Hedgpeth, who became interim COO last October and has held the position permanently since February, said she first sat down to talk about a brand reset with Borders and Silver in May 2018. The league worked with a New York-based image and brand consultants Sylvain Labs to come up with the marketing strategy, which included a new logo.
“Logowoman” is no longer confined to a box, like the NBA’s Jerry West-modeled logo. Her hair is in a bun instead of a ponytail.
“The logo is really just scratching the surface,” Hedgpeth said in an interview Thursday. “It really is a fundamental overhaul of the brand, starting with the brand positioning really being about — we use the word ‘reasserting’ ourselves — as a bold, progressive league that stands for the power of women.”
When asked about the state of the league, Bird, Delle Donne, Toliver and Mystics Coach Mike Thibault all mentioned the new marketing initiative and TV deal as the first things on their mind.
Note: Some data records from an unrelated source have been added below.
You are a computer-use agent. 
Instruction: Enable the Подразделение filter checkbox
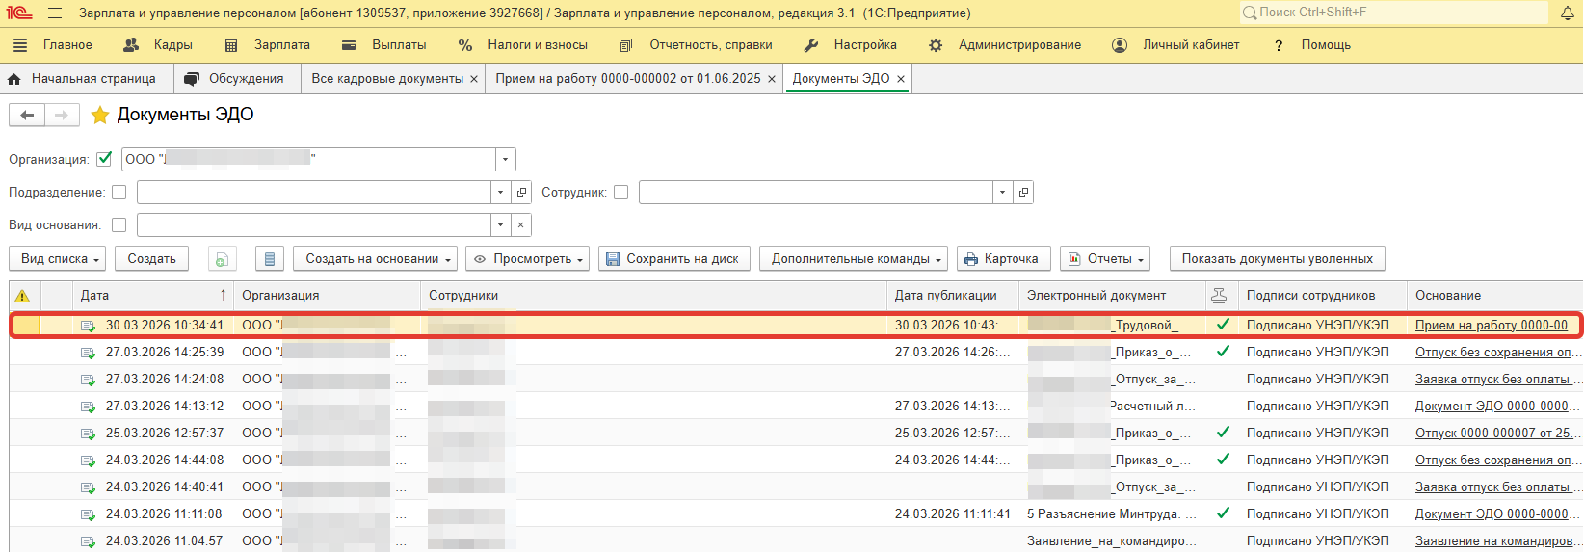click(x=119, y=193)
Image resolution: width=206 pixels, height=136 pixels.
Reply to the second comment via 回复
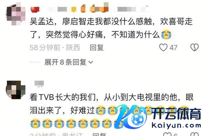click(99, 135)
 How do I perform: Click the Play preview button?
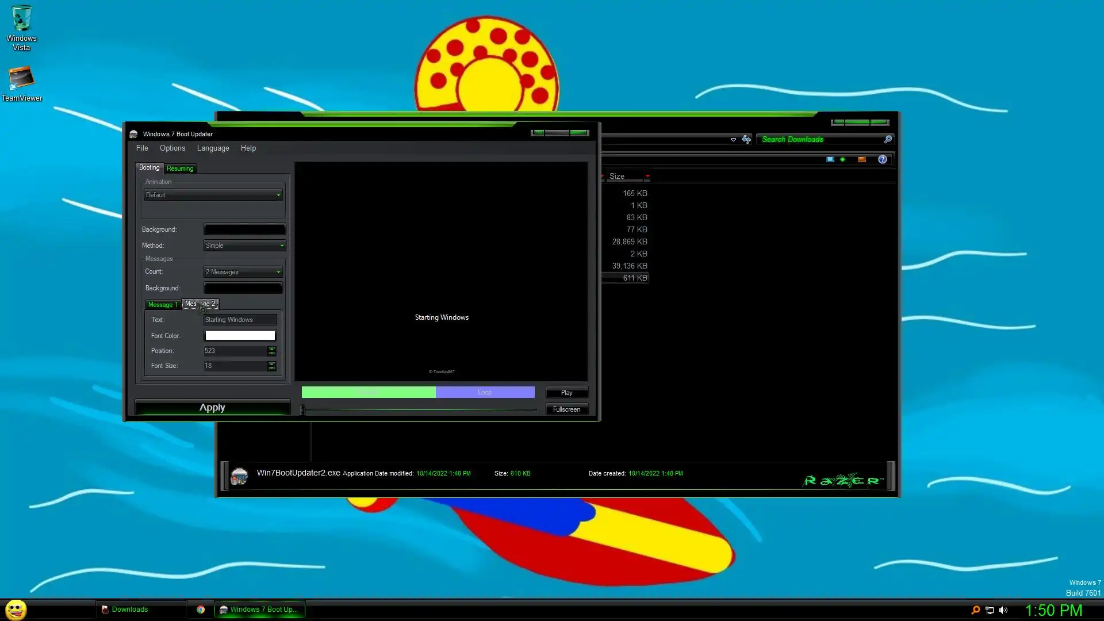(x=566, y=393)
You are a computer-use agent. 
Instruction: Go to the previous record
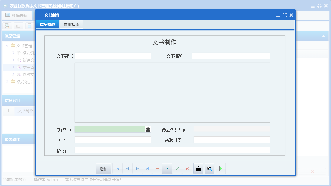tap(127, 168)
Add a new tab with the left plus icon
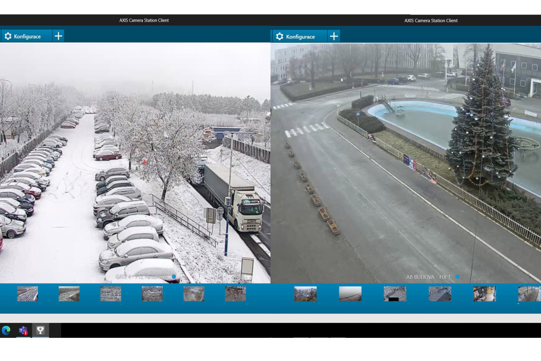Viewport: 541px width, 361px height. [58, 36]
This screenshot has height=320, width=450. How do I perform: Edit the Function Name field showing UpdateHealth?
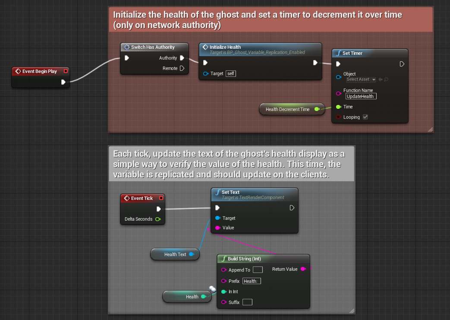point(361,96)
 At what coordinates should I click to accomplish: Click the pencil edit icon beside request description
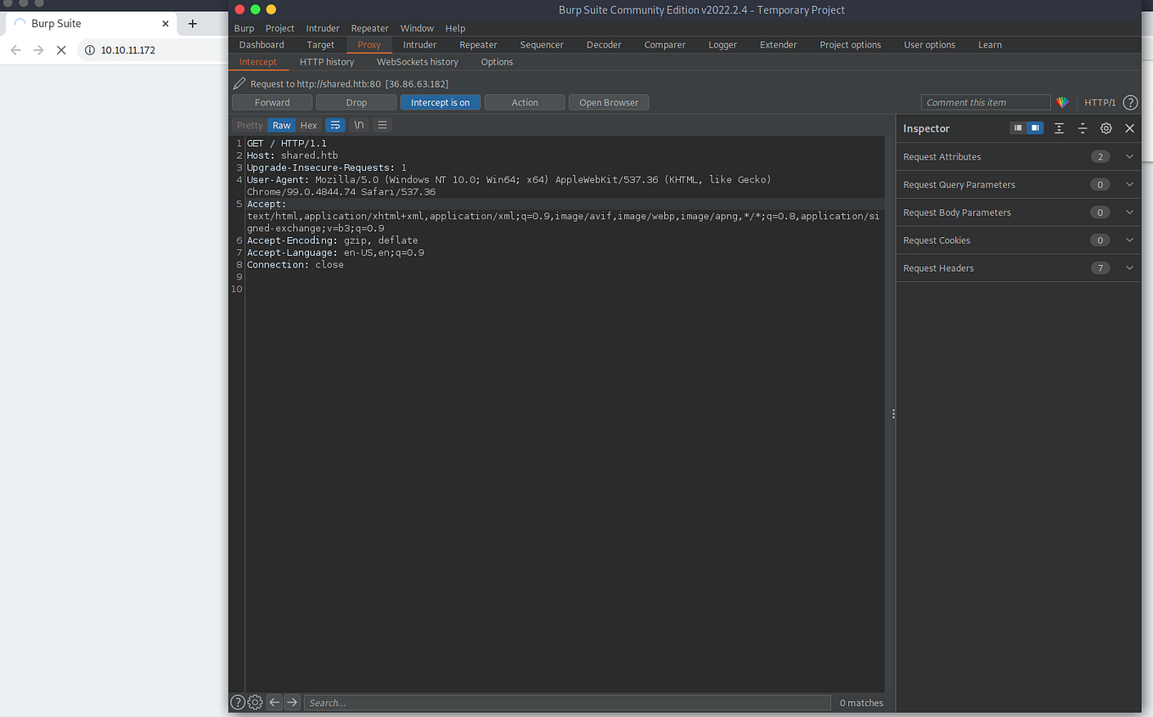239,83
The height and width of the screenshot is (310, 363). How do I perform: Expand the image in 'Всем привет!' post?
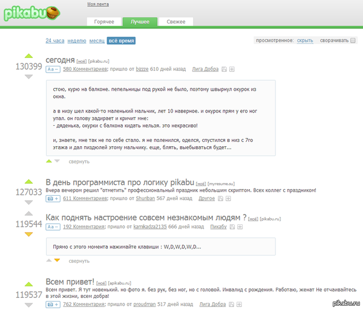pos(53,305)
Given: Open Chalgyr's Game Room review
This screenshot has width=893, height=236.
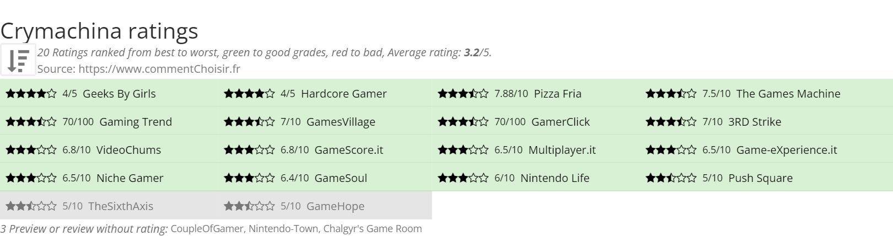Looking at the screenshot, I should point(373,229).
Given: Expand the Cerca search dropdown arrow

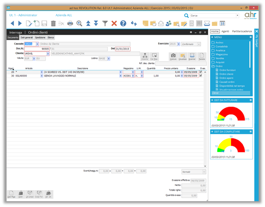Looking at the screenshot, I should (x=237, y=15).
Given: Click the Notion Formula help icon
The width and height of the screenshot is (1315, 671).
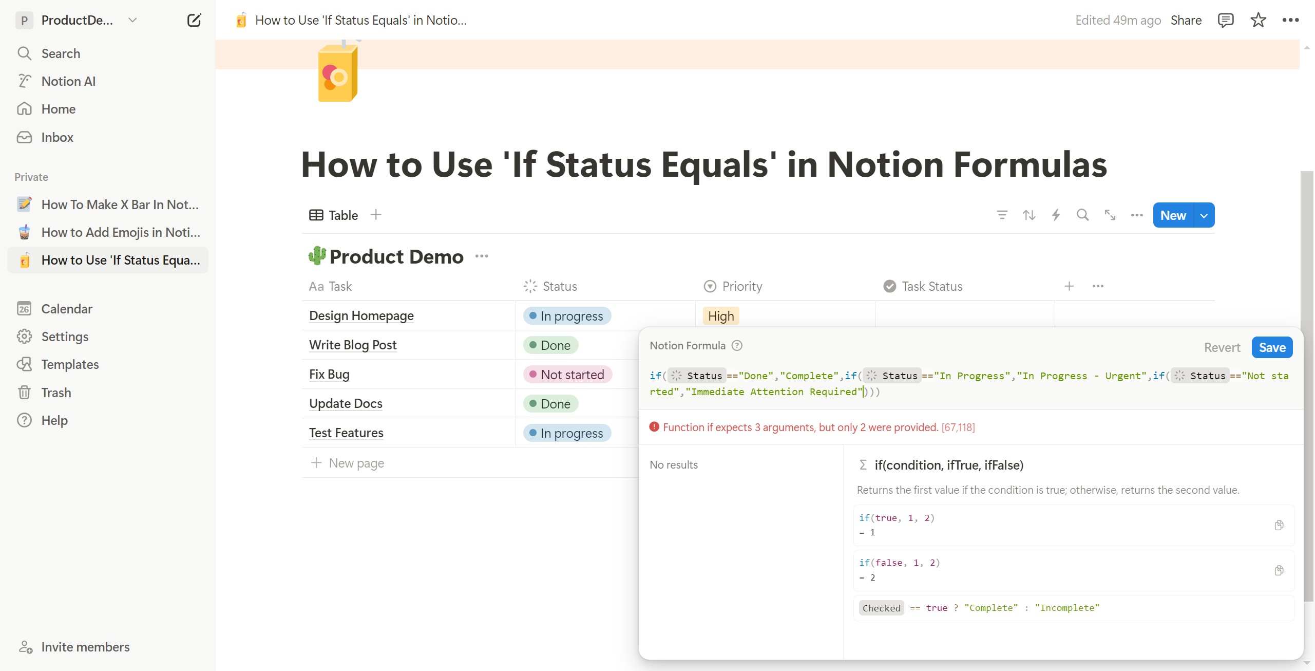Looking at the screenshot, I should click(x=737, y=346).
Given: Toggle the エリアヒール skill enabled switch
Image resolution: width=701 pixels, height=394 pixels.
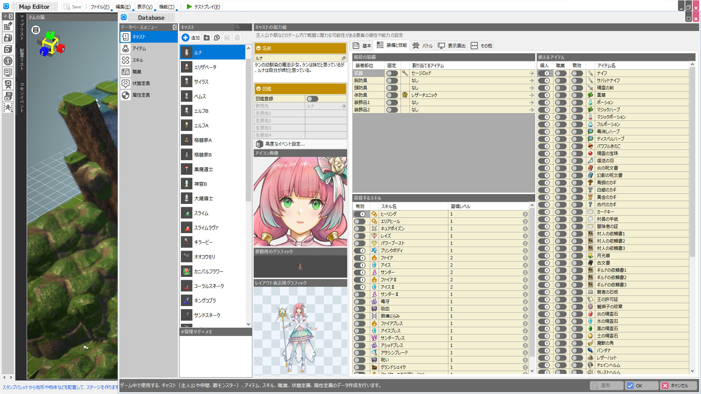Looking at the screenshot, I should 360,221.
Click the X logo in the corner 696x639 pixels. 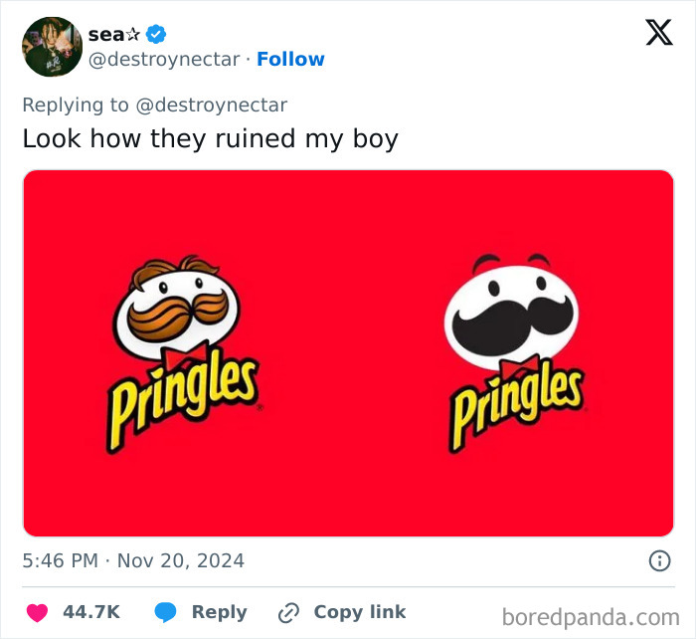[658, 33]
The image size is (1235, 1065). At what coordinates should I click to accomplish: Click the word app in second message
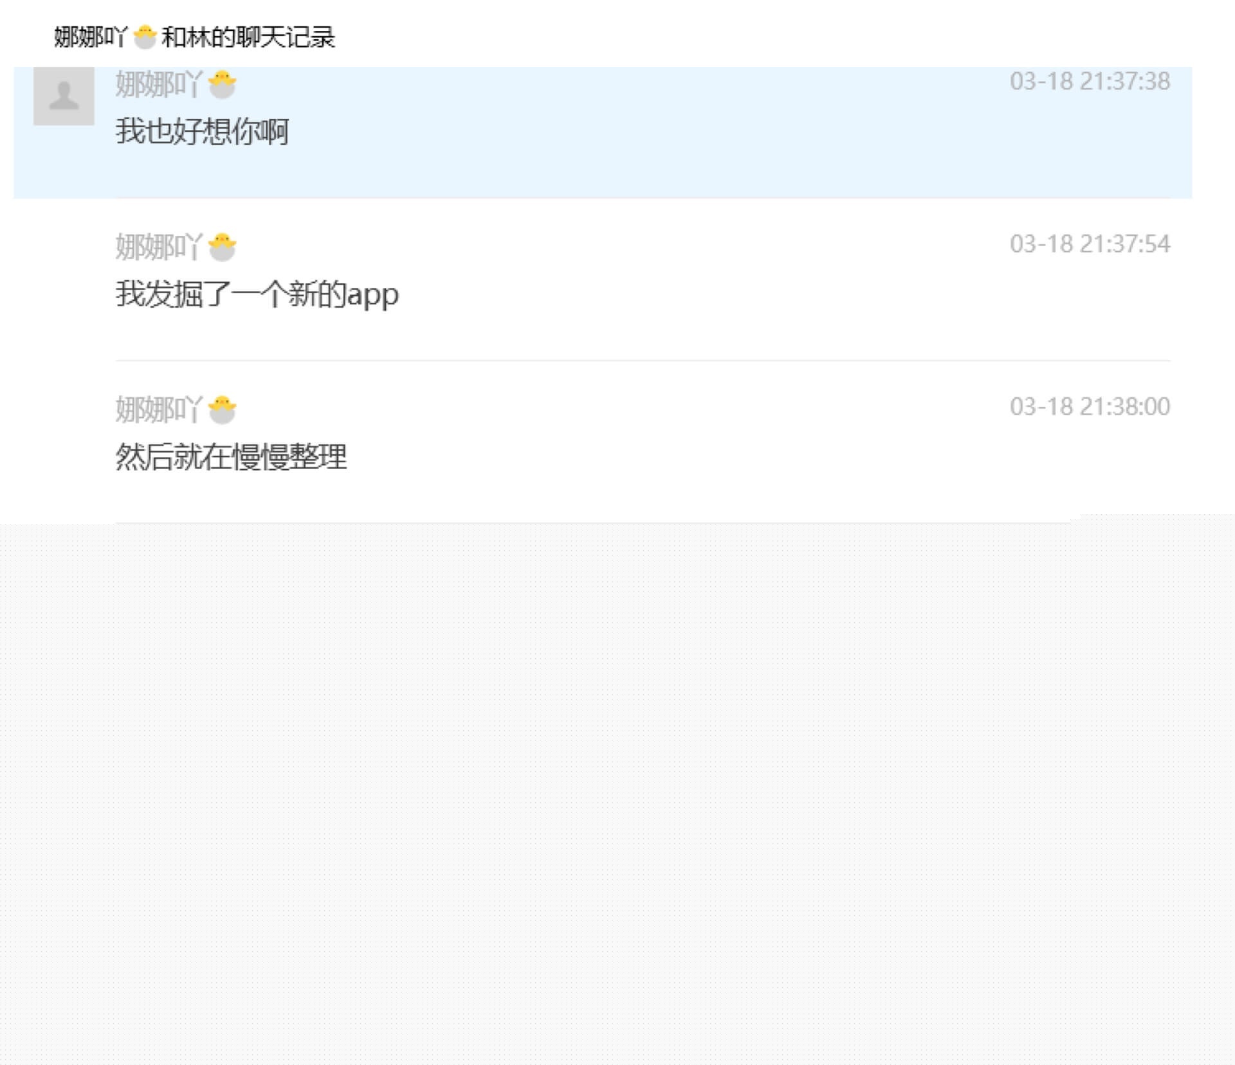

Gaining exposure is still paramount for the league, and in that area, players see progress.
In addition to the 40 games CBS Sports Network will broadcast this season, the ESPN networks’ slate was bumped from 13 regular season telecasts in 2018, all of which were on ESPN2, to 16 this year. ABC will air three games this season for the first time in five years, according to Hedgpeth.
“Between our four ESPN ones and our eight on CBS Sports Network and some other NBA TV ones, aside from our Monumental Network, we’re going to be on nationally almost half our season,” Thibault said of the Mystics. “That’s a lot of exposure we haven’t had."
CBS Sports Network doesn’t carry the heft of ESPN. The cable channel is available in 49.9 million homes compared with ESPN’s 84.8 million subscribers, according to S&P Global Market Intelligence. But Bird notes that the fact that a new network was interested in the WNBA grants the league more legitimacy as a viable product.
The fact that the league still has no president appears to be a less immediate concern as players’ thoughts turn to the grind of the season. Hedgpeth said the league is looking for a seasoned business executive with a vast corporate network who can grow revenue and exposure. The ideal candidate also would fit with the culture and values of the WNBA.
The league hopes to announce its new president before regular season games begin.
“You need to have somebody whose sole focus is the WNBA,” Bird said. “ … And if they’re taking their time to select that person because they want to make sure they’re getting the right person? Cool. I can wait.”
Rick Maese contributed to this report.